══ Data for this task ══

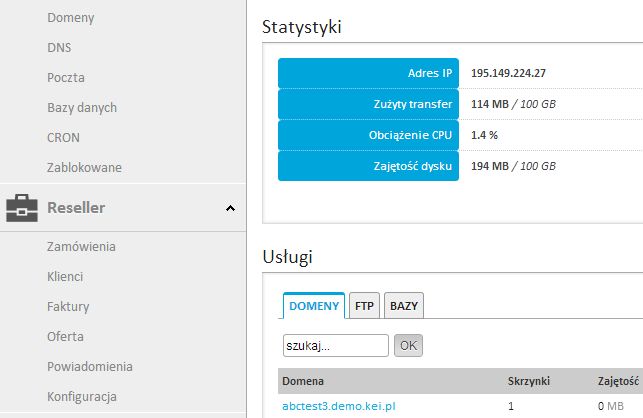This screenshot has width=643, height=418.
Task: Open the abctest3.demo.kei.pl domain link
Action: (x=339, y=406)
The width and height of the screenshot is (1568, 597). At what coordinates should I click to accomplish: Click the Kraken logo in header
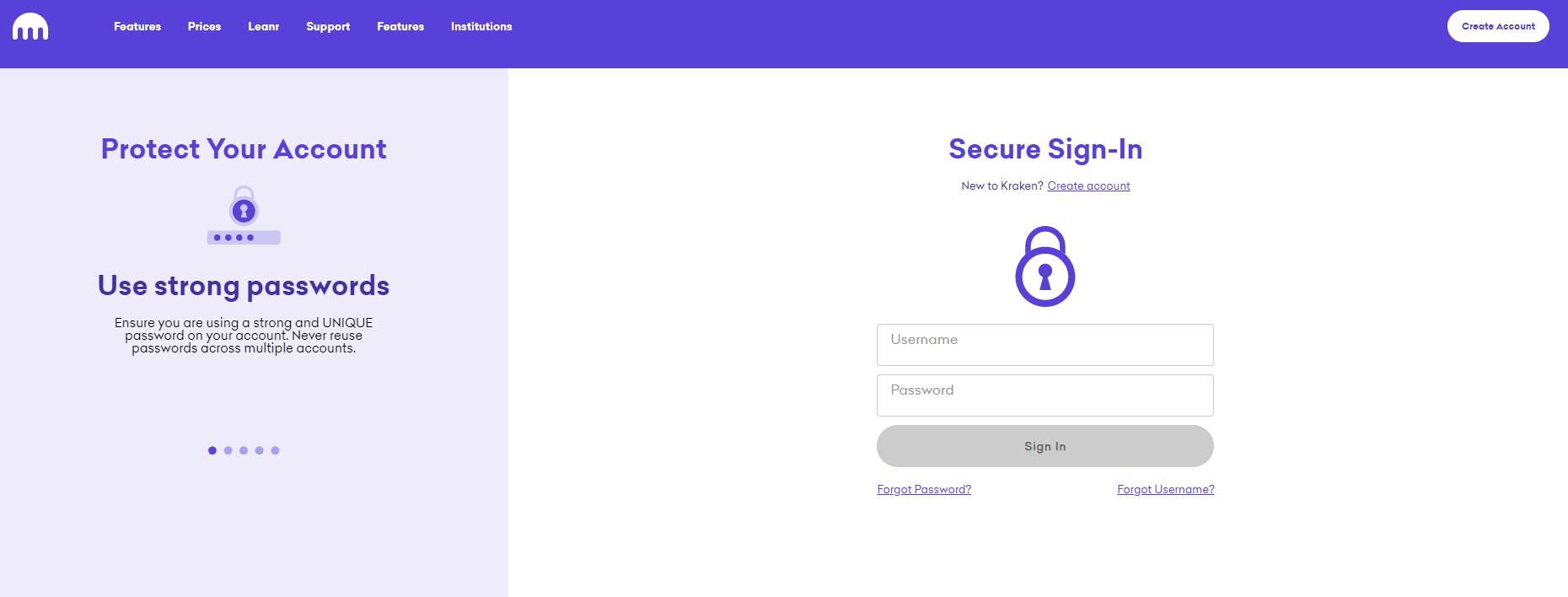[x=30, y=27]
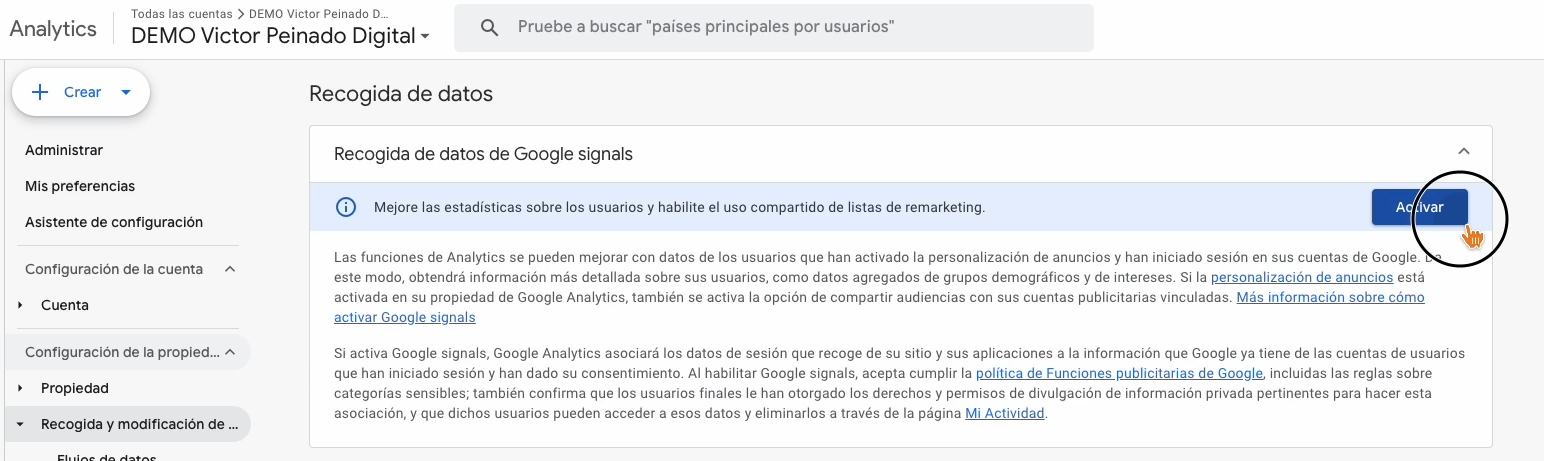Click the Analytics logo text

pos(53,28)
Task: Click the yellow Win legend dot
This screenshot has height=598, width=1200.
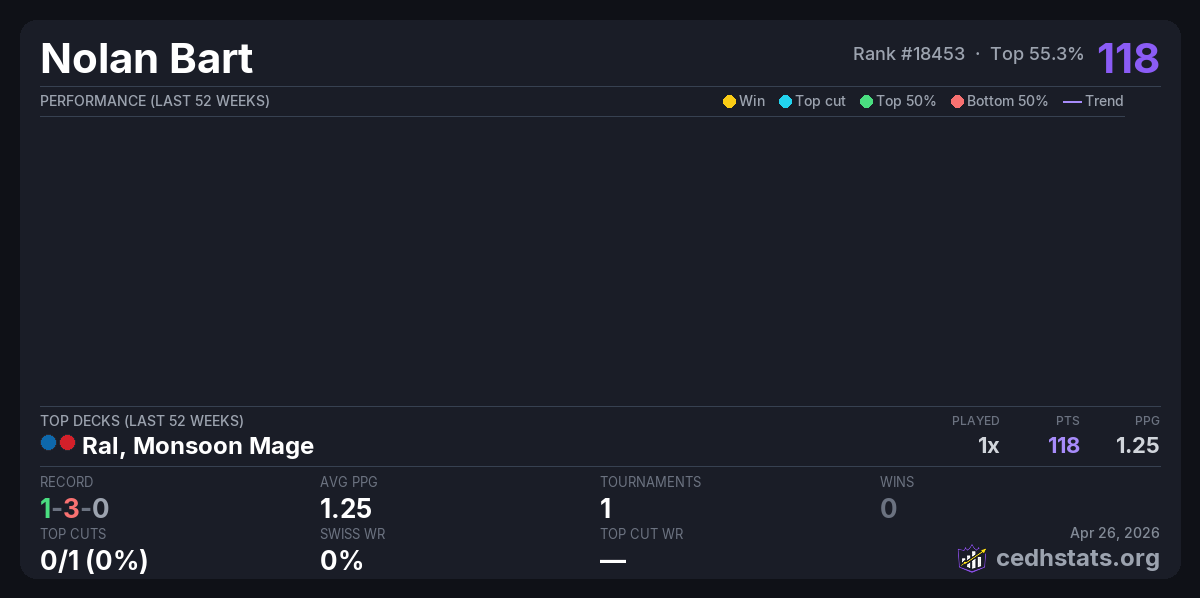Action: coord(729,101)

═══

Required work
Your output should consist solely of the lines from the line containing "Task: Click the yellow Win legend dot" through the end of the data above, copied exactly, with images removed.

Written reply
Task: Click the yellow Win legend dot
This screenshot has height=598, width=1200.
Action: coord(729,101)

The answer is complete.